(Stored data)
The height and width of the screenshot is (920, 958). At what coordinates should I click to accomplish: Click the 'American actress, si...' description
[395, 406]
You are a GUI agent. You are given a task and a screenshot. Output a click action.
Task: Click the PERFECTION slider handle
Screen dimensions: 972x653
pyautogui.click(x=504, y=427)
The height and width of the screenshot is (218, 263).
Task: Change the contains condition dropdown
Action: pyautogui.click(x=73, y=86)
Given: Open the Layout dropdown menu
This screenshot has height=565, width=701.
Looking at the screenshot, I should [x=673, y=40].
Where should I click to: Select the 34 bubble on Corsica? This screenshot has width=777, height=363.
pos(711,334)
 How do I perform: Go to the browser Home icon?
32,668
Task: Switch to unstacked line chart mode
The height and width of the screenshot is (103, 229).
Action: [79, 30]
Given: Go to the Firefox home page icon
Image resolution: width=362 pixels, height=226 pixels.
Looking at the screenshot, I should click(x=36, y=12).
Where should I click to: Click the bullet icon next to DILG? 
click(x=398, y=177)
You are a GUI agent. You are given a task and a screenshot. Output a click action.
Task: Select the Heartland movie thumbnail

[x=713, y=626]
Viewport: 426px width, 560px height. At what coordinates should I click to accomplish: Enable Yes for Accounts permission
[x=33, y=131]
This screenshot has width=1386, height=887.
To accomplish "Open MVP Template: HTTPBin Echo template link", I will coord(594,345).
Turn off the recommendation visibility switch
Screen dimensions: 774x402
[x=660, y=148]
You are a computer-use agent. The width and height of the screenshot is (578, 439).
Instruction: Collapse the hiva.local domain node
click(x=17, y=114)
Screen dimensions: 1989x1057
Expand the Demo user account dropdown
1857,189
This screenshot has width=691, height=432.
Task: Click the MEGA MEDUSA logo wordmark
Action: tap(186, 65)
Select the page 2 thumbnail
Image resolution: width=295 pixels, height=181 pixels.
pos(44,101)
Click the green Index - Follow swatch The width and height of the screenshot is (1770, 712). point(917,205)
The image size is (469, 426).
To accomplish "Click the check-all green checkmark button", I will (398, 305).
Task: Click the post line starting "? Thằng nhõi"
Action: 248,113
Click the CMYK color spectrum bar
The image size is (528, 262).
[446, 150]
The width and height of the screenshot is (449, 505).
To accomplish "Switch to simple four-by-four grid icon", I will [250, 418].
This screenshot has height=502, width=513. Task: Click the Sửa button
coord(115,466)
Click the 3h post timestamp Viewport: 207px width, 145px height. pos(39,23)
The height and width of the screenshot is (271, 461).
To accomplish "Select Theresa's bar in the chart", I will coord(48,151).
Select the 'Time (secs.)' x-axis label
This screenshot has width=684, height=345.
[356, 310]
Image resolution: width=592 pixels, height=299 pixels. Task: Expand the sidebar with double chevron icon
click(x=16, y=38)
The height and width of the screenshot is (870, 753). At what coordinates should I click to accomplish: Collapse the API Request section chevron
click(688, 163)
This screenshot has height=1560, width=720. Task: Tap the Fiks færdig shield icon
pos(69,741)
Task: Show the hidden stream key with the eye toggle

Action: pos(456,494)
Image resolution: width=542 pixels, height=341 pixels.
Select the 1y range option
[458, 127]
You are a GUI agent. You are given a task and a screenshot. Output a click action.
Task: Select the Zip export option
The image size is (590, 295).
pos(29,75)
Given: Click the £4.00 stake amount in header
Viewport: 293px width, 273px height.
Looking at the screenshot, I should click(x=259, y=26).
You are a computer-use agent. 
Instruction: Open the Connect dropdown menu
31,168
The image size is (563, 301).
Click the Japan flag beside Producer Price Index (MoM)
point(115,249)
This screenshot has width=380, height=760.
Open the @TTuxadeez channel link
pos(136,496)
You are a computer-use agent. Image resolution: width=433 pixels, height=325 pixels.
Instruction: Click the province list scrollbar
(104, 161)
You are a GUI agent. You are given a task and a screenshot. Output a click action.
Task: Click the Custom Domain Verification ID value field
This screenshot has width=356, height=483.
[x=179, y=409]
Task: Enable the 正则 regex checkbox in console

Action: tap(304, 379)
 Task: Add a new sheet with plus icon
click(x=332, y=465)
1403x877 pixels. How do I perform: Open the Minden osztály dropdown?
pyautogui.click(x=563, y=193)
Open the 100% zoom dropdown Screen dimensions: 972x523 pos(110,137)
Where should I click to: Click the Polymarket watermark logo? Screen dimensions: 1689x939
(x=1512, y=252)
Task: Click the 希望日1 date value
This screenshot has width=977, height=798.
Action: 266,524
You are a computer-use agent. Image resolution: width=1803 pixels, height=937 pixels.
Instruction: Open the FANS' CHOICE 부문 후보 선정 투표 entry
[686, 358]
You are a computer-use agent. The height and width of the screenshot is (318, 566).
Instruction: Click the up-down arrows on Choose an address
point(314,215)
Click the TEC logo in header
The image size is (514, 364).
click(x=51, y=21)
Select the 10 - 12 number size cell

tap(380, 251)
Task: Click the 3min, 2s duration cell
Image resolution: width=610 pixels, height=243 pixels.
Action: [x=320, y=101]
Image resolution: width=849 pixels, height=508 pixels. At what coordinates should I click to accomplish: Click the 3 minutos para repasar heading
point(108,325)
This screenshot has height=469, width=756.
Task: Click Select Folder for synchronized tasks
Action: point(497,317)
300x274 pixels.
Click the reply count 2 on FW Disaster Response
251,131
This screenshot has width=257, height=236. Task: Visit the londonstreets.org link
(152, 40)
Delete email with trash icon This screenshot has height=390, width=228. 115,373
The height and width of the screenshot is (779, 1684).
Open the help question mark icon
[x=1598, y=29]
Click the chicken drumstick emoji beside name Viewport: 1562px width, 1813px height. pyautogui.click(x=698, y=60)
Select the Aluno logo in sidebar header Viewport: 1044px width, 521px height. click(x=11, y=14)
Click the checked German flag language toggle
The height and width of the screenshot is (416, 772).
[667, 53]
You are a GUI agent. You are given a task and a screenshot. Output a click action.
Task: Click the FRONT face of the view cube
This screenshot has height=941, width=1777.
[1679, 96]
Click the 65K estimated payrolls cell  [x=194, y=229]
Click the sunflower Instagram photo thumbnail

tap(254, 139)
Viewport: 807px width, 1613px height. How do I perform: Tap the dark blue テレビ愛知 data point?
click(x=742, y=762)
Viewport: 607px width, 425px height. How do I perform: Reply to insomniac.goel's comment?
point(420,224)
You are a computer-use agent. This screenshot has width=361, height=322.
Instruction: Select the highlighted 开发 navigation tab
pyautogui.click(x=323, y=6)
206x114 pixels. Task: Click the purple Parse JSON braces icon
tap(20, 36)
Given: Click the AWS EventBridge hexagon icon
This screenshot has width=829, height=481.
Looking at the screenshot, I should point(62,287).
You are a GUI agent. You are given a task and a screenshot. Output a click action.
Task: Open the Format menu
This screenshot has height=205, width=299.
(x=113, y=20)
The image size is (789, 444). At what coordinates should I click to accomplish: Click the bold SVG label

**What to work on:** Your task is to copy every entry above, exactly as written.

**Answer section:**
The height and width of the screenshot is (920, 958). At what coordinates should I click to accomplish: Click the 'American actress, si...' description
[395, 406]
You are a GUI agent. You are given a task and a screenshot. Output a click action.
Task: Click the PERFECTION slider handle
Screen dimensions: 972x653
pyautogui.click(x=504, y=427)
The height and width of the screenshot is (218, 263).
Task: Change the contains condition dropdown
Action: pyautogui.click(x=73, y=86)
Given: Open the Layout dropdown menu
This screenshot has height=565, width=701.
Looking at the screenshot, I should [x=673, y=40].
Where should I click to: Select the 34 bubble on Corsica? This screenshot has width=777, height=363.
pos(711,334)
 How do I perform: Go to the browser Home icon?
32,668
Task: Switch to unstacked line chart mode
The height and width of the screenshot is (103, 229).
Action: [79, 30]
Given: Go to the Firefox home page icon
Image resolution: width=362 pixels, height=226 pixels.
Looking at the screenshot, I should click(x=36, y=12).
Where should I click to: Click the bullet icon next to DILG? 
click(x=398, y=177)
You are a GUI agent. You are given a task and a screenshot. Output a click action.
Task: Select the Heartland movie thumbnail

[x=713, y=626]
Viewport: 426px width, 560px height. At what coordinates should I click to accomplish: Enable Yes for Accounts permission
[x=33, y=131]
This screenshot has width=1386, height=887.
To accomplish "Open MVP Template: HTTPBin Echo template link", I will coord(594,345).
Turn off the recommendation visibility switch
Screen dimensions: 774x402
[x=660, y=148]
You are a computer-use agent. The width and height of the screenshot is (578, 439).
Instruction: Collapse the hiva.local domain node
click(x=17, y=114)
Screen dimensions: 1989x1057
Expand the Demo user account dropdown
1857,189
This screenshot has width=691, height=432.
Task: Click the MEGA MEDUSA logo wordmark
Action: tap(186, 65)
Select the page 2 thumbnail
Image resolution: width=295 pixels, height=181 pixels.
pos(44,101)
Click the green Index - Follow swatch The width and height of the screenshot is (1770, 712). point(917,205)
The image size is (469, 426).
To accomplish "Click the check-all green checkmark button", I will (398, 305).
Task: Click the post line starting "? Thằng nhõi"
Action: 248,113
Click the CMYK color spectrum bar
The image size is (528, 262).
[446, 150]
The width and height of the screenshot is (449, 505).
To accomplish "Switch to simple four-by-four grid icon", I will [250, 418].
This screenshot has height=502, width=513. Task: Click the Sửa button
coord(115,466)
Click the 3h post timestamp Viewport: 207px width, 145px height. pos(39,23)
The height and width of the screenshot is (271, 461).
To accomplish "Select Theresa's bar in the chart", I will coord(48,151).
Select the 'Time (secs.)' x-axis label
This screenshot has width=684, height=345.
[356, 310]
Image resolution: width=592 pixels, height=299 pixels. Task: Expand the sidebar with double chevron icon
click(x=16, y=38)
The height and width of the screenshot is (870, 753). At what coordinates should I click to accomplish: Collapse the API Request section chevron
click(688, 163)
This screenshot has height=1560, width=720. Task: Tap the Fiks færdig shield icon
pos(69,741)
Task: Show the hidden stream key with the eye toggle

Action: pos(456,494)
Image resolution: width=542 pixels, height=341 pixels.
Select the 1y range option
[458, 127]
You are a GUI agent. You are given a task and a screenshot. Output a click action.
Task: Select the Zip export option
The image size is (590, 295).
pos(29,75)
Given: Click the £4.00 stake amount in header
Viewport: 293px width, 273px height.
Looking at the screenshot, I should click(x=259, y=26).
You are a computer-use agent. 
Instruction: Open the Connect dropdown menu
31,168
The image size is (563, 301).
Click the Japan flag beside Producer Price Index (MoM)
point(115,249)
This screenshot has width=380, height=760.
Open the @TTuxadeez channel link
pos(136,496)
You are a computer-use agent. Image resolution: width=433 pixels, height=325 pixels.
Instruction: Click the province list scrollbar
(104, 161)
You are a GUI agent. You are given a task and a screenshot. Output a click action.
Task: Click the Custom Domain Verification ID value field
This screenshot has width=356, height=483.
[x=179, y=409]
Task: Enable the 正则 regex checkbox in console

Action: tap(304, 379)
 Task: Add a new sheet with plus icon
click(x=332, y=465)
1403x877 pixels. How do I perform: Open the Minden osztály dropdown?
pyautogui.click(x=563, y=193)
Open the 100% zoom dropdown Screen dimensions: 972x523 pos(110,137)
Where should I click to: Click the Polymarket watermark logo? Screen dimensions: 1689x939
(x=1512, y=252)
Task: Click the 希望日1 date value
This screenshot has width=977, height=798.
Action: 266,524
You are a computer-use agent. Image resolution: width=1803 pixels, height=937 pixels.
Instruction: Open the FANS' CHOICE 부문 후보 선정 투표 entry
[686, 358]
You are a computer-use agent. The height and width of the screenshot is (318, 566).
Instruction: Click the up-down arrows on Choose an address
point(314,215)
Click the TEC logo in header
The image size is (514, 364).
click(x=51, y=21)
Select the 10 - 12 number size cell

tap(380, 251)
Task: Click the 3min, 2s duration cell
Image resolution: width=610 pixels, height=243 pixels.
Action: [x=320, y=101]
Image resolution: width=849 pixels, height=508 pixels. At what coordinates should I click to accomplish: Click the 3 minutos para repasar heading
point(108,325)
This screenshot has height=469, width=756.
Task: Click Select Folder for synchronized tasks
Action: point(497,317)
300x274 pixels.
Click the reply count 2 on FW Disaster Response
251,131
This screenshot has width=257, height=236. Task: Visit the londonstreets.org link
(152, 40)
Delete email with trash icon This screenshot has height=390, width=228. 115,373
The height and width of the screenshot is (779, 1684).
Open the help question mark icon
[x=1598, y=29]
Click the chicken drumstick emoji beside name Viewport: 1562px width, 1813px height. pyautogui.click(x=698, y=60)
Select the Aluno logo in sidebar header Viewport: 1044px width, 521px height. click(x=11, y=14)
Click the checked German flag language toggle
The height and width of the screenshot is (416, 772).
[667, 53]
You are a GUI agent. You are given a task and a screenshot. Output a click action.
Task: Click the FRONT face of the view cube
This screenshot has height=941, width=1777.
[1679, 96]
Click the 65K estimated payrolls cell  [x=194, y=229]
Click the sunflower Instagram photo thumbnail

tap(254, 139)
Viewport: 807px width, 1613px height. How do I perform: Tap the dark blue テレビ愛知 data point?
click(x=742, y=762)
Viewport: 607px width, 425px height. How do I perform: Reply to insomniac.goel's comment?
point(420,224)
You are a computer-use agent. This screenshot has width=361, height=322.
Instruction: Select the highlighted 开发 navigation tab
pyautogui.click(x=323, y=6)
206x114 pixels. Task: Click the purple Parse JSON braces icon
tap(20, 36)
Given: Click the AWS EventBridge hexagon icon
This screenshot has width=829, height=481.
Looking at the screenshot, I should point(62,287).
You are a GUI agent. You are given a task and a screenshot. Output a click action.
Task: Open the Format menu
This screenshot has height=205, width=299.
(x=113, y=20)
The image size is (789, 444). At what coordinates should I click to accomplish: Click the bold SVG label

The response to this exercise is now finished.